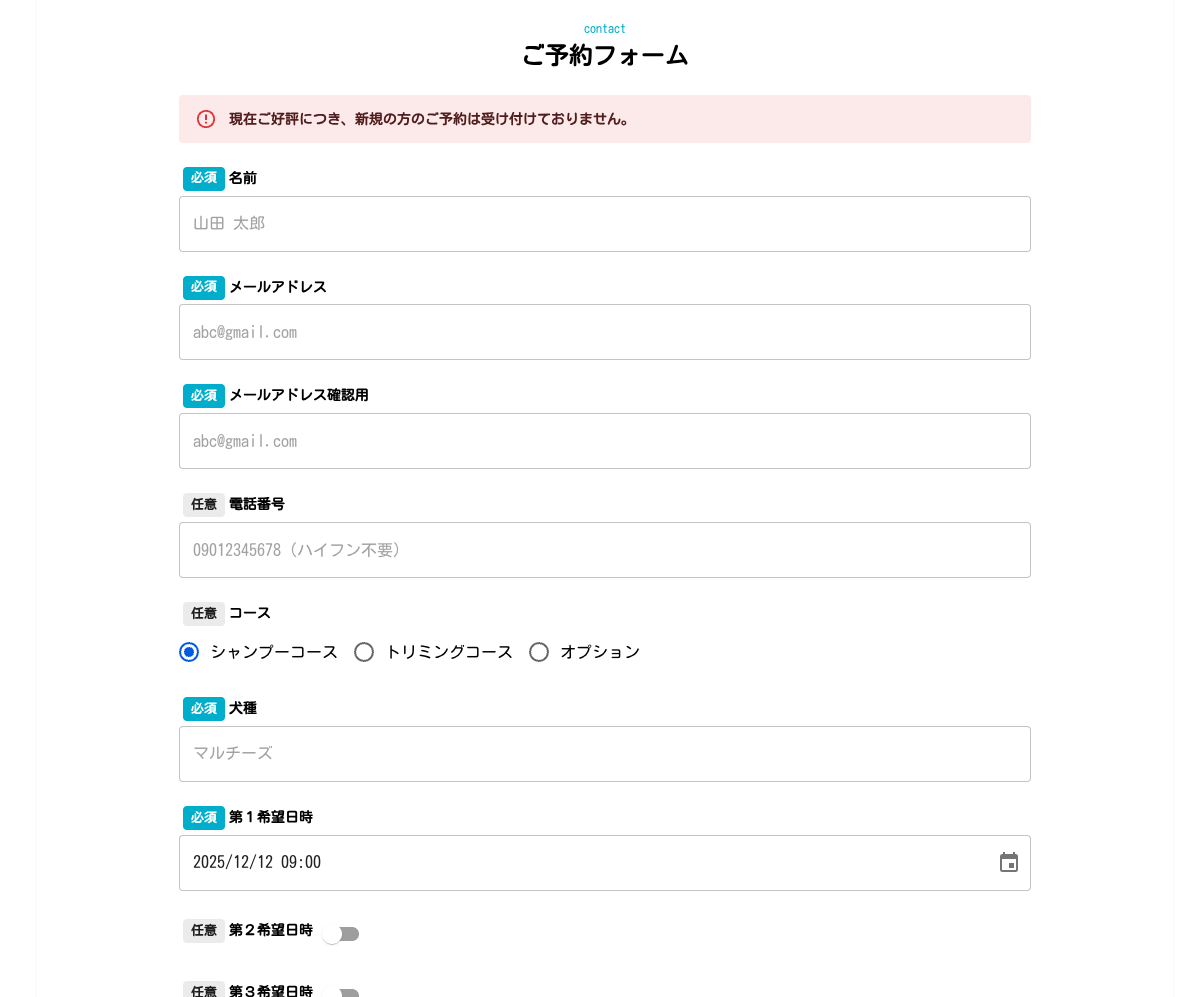
Task: Click the red alert icon in notice banner
Action: [x=206, y=119]
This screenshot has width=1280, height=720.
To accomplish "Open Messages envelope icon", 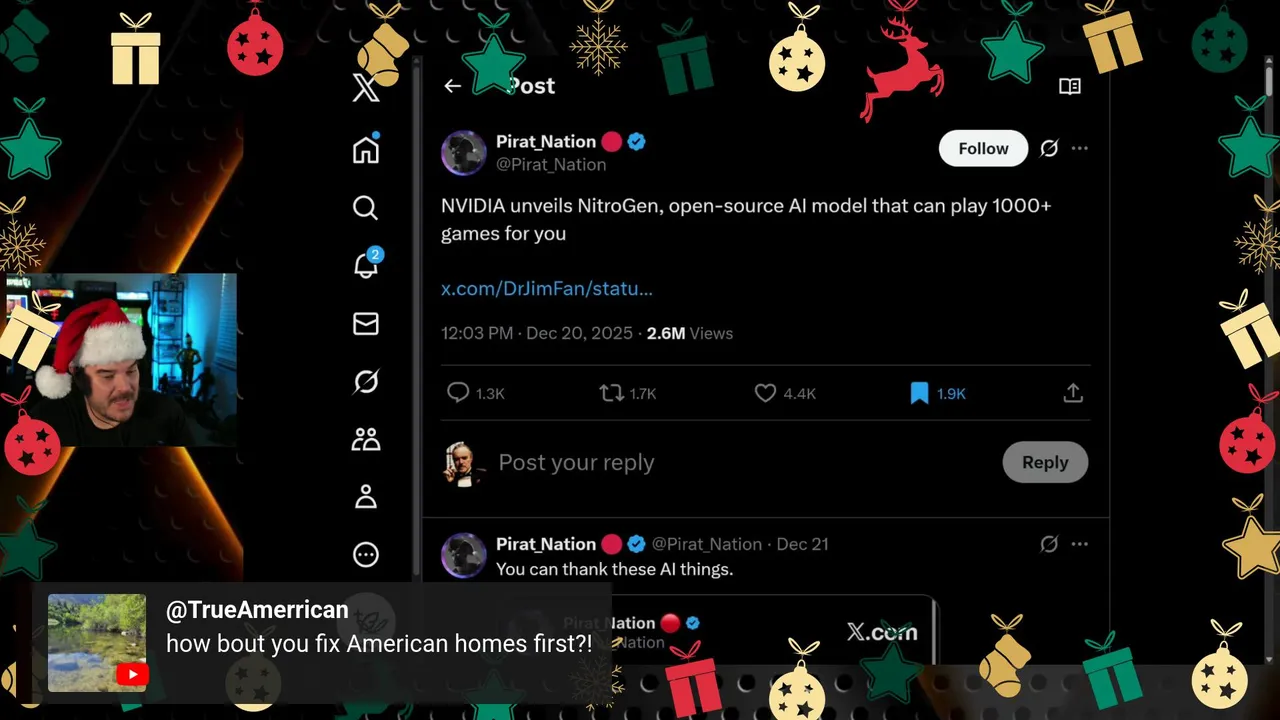I will (366, 324).
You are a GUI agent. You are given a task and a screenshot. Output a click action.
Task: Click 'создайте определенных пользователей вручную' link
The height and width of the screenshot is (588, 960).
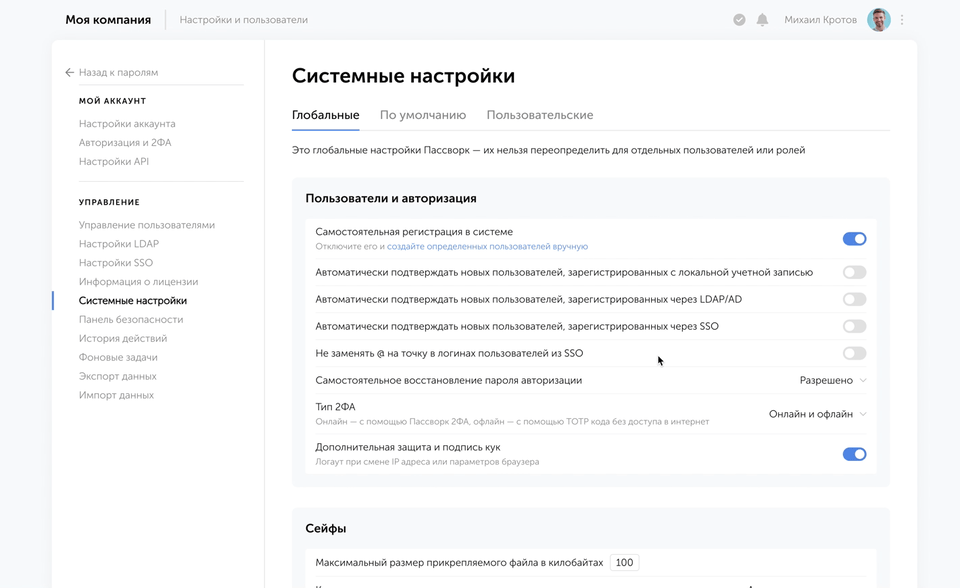[487, 247]
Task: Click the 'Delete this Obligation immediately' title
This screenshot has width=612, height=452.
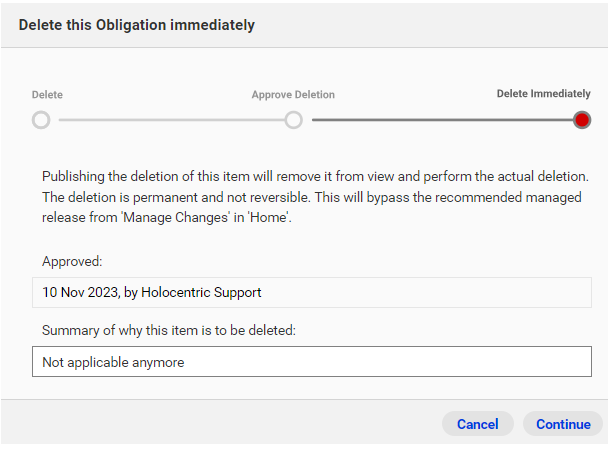Action: pos(137,25)
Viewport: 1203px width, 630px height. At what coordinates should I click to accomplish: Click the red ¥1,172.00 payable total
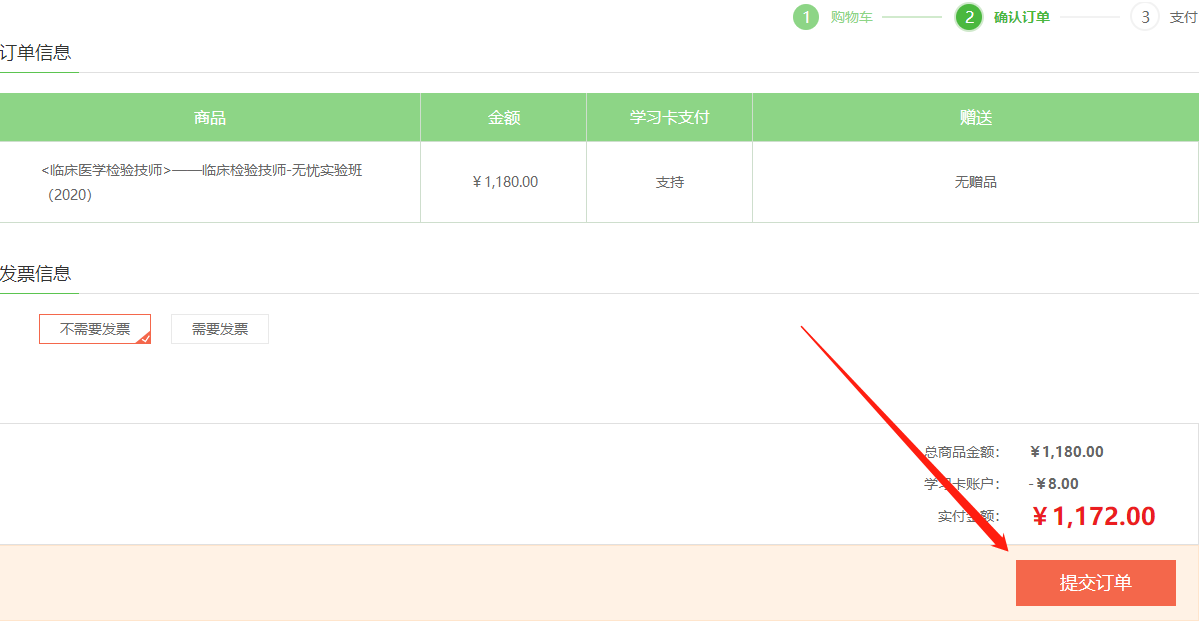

# How to complete this task:
Everything from the line containing "You are a GUI" through the last line of the records above is to be reproduced exactly, except the pictures.

# Solution to this task:
You are a GUI agent. You are given a task and a screenshot. Output a click action.
Task: Click 'создайте определенных пользователей вручную' link
The height and width of the screenshot is (588, 960).
[487, 247]
Task: Click the 'Delete this Obligation immediately' title
This screenshot has width=612, height=452.
Action: pos(137,25)
Viewport: 1203px width, 630px height. At what coordinates should I click to accomplish: Click the red ¥1,172.00 payable total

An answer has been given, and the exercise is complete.